Cortez, Sarah, and Liz Martínez, eds. Hit List: The Best of Latino Mystery. Houston, TX: Arte Público, 2009. 208 pages, $19.95.
Hinojosa, Rolando. We Happy Few. Houston, TX: Arte Público, 2006. 128 pages, $14.95.
Jensen, Toni. From the Hilltop. Lincoln: University of Nebraska Press, 2010. 192 pages, $19.95.
Johnston, Tim. Irish Girl. Denton: University of North Texas Press, 2009. 152 pages, $12.95.
Roripaugh, Robert. The Legend of Billy Jenks and Other Wyoming Stories. Foreword by John D. Nesbitt. Glendo, WY: High Plains Press, 2007. 208 pages, $15.95.
Torres, J. L. The Family Terrorist and Other Stories. Houston, TX: Arte Público, 2008. 144 pages, $14.95.

Talk these days of borders—how they are created, how they are designed to separate, and ultimately how they are crossed—leads to the rich, myriad ways in which we might treat notions of space. The six books gathered for this review—three of which come from Houston's Arte Público Press—might suggest at first that geography could serve as the deciding factor in determining a book's thematic cohesion. In story after story (with Hinojosa's work being the only novel), setting is approached consistently by nearly all of these writers (including some of the seventeen comprising Hit List: The Best of Latino Mystery) as something characters are likely to transgress. In many of these narratives, we get an undercurrent of movement, of people longing to break past the confines of their own geographies, personal or otherwise.

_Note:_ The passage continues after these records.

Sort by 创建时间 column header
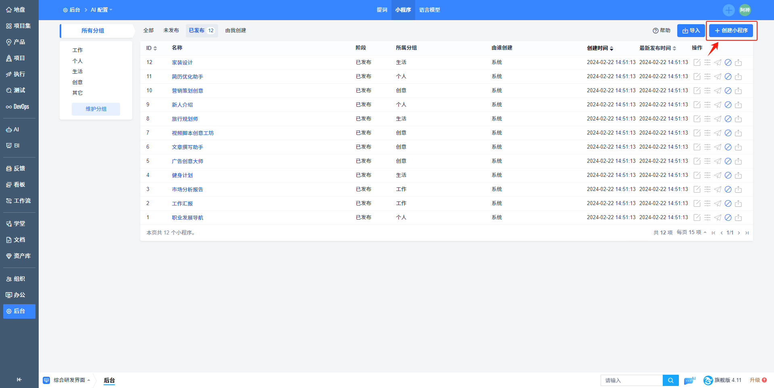click(600, 48)
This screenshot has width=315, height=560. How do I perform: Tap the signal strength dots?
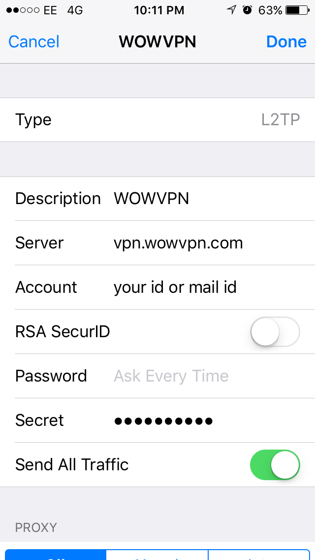23,10
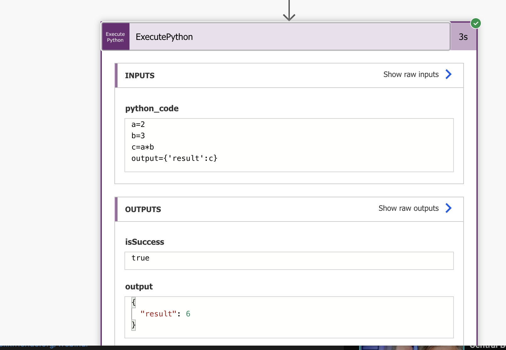Click the video thumbnail at bottom edge
The image size is (506, 350).
pyautogui.click(x=412, y=347)
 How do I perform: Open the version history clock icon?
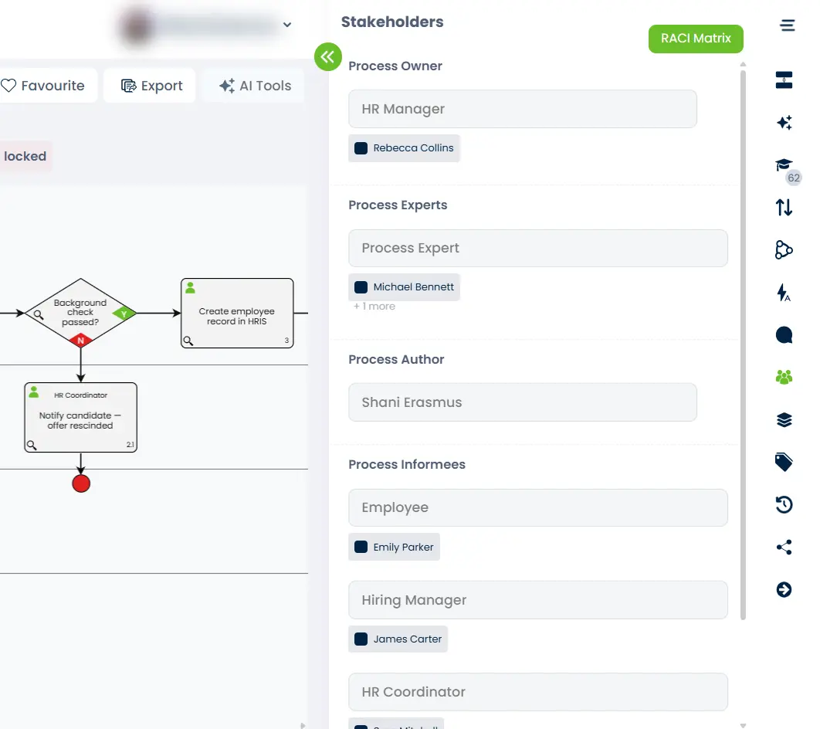tap(784, 505)
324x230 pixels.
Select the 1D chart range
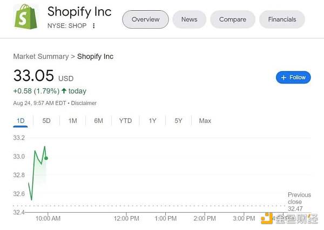[x=21, y=121]
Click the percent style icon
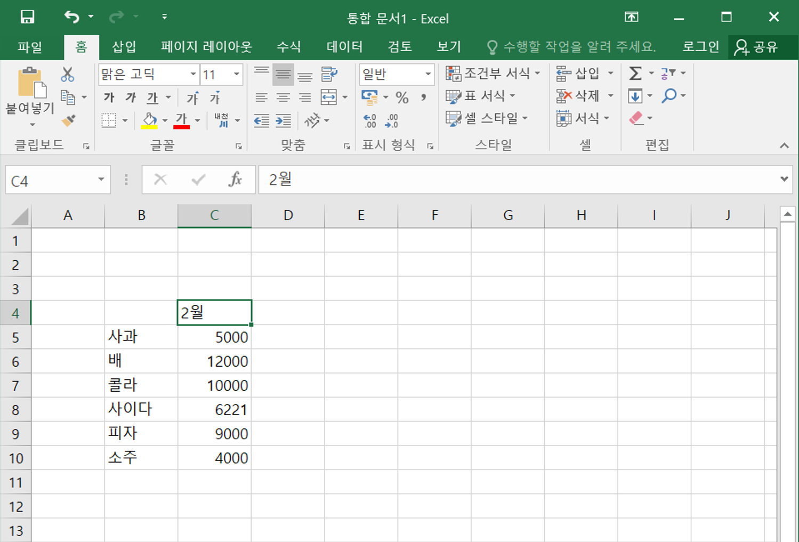Screen dimensions: 799x542 (402, 97)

It's curious that the celebratory nature of Robert Roripaugh's 2007 collection, The Legend of Billy Jenks, is muted a bit by a defensive foreword, written by John D. Nesbitt, who posits Roripaugh as a sort of Wyoming laureate in perpetuity by nature of his "native" status to the state. (Roripaugh did serve as the state's poet laureate from 1995 to 2002.) [End Page 67] Literary Wyoming, if we are inclined to agree with the foreword, has fallen under the too-strong identification with the success of Annie Proulx, an "outsider" whose mere presence suggests that one—and only one—writer can accurately represent Wyoming. While it may be true that national attention brought on by the phenomenal story "Brokeback Mountain" (1997) has led to an uneasy pairing of author to state, would we entertain this idea for any other region of our country? Mississippi, after all, is equated with fervor on behalf of William Faulkner and Eudora Welty. There's certainly space for both.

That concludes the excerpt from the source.